• **What is needed**
Convert the data from the line containing "The image size is (937, 602)." through the end of the data into a two-column CSV with the headers instruction and action. Each row holds one instruction and its answer, each in its own quoted field with line breaks replaced by spaces.

• **Supplied data**
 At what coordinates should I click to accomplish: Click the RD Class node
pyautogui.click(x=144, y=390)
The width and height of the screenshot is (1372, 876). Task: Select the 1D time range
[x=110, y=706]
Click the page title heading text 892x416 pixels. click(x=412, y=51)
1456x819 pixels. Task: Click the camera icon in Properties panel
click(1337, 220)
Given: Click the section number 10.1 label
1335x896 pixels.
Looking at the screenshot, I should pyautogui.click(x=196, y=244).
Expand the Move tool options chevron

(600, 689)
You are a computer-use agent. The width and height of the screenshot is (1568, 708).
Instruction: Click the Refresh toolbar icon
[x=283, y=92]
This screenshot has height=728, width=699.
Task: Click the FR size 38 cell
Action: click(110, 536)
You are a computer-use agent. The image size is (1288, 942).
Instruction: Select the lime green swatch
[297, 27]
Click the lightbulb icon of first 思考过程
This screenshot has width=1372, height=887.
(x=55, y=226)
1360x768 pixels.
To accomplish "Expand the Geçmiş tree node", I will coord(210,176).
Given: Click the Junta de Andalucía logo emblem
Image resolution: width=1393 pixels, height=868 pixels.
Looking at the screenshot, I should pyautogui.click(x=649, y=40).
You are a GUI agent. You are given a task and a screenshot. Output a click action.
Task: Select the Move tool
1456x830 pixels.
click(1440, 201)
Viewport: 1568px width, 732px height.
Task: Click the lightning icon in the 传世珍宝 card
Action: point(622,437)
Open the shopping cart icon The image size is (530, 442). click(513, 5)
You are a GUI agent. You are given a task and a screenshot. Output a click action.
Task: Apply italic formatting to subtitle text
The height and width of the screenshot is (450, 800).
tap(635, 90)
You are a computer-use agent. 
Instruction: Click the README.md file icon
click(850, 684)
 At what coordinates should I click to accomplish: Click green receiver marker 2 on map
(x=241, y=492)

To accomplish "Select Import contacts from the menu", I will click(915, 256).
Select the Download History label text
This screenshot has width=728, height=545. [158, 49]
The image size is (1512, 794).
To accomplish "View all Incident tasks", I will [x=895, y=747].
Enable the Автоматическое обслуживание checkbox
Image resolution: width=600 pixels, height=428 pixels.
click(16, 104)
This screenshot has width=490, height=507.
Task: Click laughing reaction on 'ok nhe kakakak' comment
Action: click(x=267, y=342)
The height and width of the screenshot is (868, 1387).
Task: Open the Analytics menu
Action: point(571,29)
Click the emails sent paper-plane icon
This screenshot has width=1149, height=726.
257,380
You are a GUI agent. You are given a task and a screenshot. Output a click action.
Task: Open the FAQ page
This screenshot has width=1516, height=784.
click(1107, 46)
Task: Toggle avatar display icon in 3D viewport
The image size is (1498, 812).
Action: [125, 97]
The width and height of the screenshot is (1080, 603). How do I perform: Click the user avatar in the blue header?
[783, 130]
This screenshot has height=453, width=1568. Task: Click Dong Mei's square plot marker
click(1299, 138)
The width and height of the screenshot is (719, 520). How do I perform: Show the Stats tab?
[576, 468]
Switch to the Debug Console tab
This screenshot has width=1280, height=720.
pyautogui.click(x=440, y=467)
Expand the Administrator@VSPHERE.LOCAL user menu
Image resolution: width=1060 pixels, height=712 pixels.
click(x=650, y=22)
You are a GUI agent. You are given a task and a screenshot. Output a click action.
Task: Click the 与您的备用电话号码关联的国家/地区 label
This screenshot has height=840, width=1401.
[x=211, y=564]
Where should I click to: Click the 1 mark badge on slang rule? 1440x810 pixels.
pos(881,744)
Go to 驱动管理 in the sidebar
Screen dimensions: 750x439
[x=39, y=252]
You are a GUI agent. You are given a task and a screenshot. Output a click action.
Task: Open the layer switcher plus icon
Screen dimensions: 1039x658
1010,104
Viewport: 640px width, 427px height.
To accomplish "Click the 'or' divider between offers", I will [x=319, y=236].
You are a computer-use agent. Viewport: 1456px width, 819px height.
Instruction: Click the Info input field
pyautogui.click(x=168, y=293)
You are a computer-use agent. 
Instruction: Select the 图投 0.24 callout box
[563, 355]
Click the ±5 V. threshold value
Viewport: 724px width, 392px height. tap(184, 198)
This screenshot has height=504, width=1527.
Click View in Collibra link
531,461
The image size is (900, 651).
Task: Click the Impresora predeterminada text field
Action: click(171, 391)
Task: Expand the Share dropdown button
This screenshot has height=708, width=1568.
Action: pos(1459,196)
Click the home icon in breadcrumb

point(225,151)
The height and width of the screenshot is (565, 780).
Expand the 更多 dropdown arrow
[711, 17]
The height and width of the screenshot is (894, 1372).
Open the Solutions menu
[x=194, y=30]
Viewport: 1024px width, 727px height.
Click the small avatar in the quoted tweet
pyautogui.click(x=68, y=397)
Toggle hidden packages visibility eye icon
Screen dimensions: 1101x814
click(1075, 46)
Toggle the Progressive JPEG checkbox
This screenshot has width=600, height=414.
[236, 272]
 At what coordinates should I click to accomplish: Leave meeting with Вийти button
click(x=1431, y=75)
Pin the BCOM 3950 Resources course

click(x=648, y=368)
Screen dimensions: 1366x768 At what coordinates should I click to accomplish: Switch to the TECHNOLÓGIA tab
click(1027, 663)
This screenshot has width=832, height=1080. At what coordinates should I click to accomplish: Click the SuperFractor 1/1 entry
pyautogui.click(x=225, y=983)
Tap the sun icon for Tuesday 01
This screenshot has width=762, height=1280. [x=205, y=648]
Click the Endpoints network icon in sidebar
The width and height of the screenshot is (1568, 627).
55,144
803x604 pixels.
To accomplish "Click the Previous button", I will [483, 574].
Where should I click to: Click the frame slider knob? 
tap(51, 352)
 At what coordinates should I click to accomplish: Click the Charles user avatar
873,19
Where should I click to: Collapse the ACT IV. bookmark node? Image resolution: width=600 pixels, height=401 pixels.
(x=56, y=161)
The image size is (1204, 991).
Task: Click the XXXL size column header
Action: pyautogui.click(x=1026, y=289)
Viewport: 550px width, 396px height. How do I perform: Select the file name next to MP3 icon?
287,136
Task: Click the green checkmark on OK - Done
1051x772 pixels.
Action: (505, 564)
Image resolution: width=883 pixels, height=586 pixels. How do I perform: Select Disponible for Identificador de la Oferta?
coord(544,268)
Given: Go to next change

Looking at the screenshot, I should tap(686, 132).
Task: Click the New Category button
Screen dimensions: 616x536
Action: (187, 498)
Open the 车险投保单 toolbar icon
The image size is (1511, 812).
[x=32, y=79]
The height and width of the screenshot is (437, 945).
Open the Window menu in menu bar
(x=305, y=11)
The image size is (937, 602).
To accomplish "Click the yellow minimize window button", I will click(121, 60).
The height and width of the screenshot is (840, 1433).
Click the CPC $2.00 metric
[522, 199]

• **Written answer**
instruction,action
"The image size is (937, 602). To accomplish ""Click the yellow minimize window button"",","I will click(121, 60)."
"The height and width of the screenshot is (840, 1433). Click the CPC $2.00 metric","[522, 199]"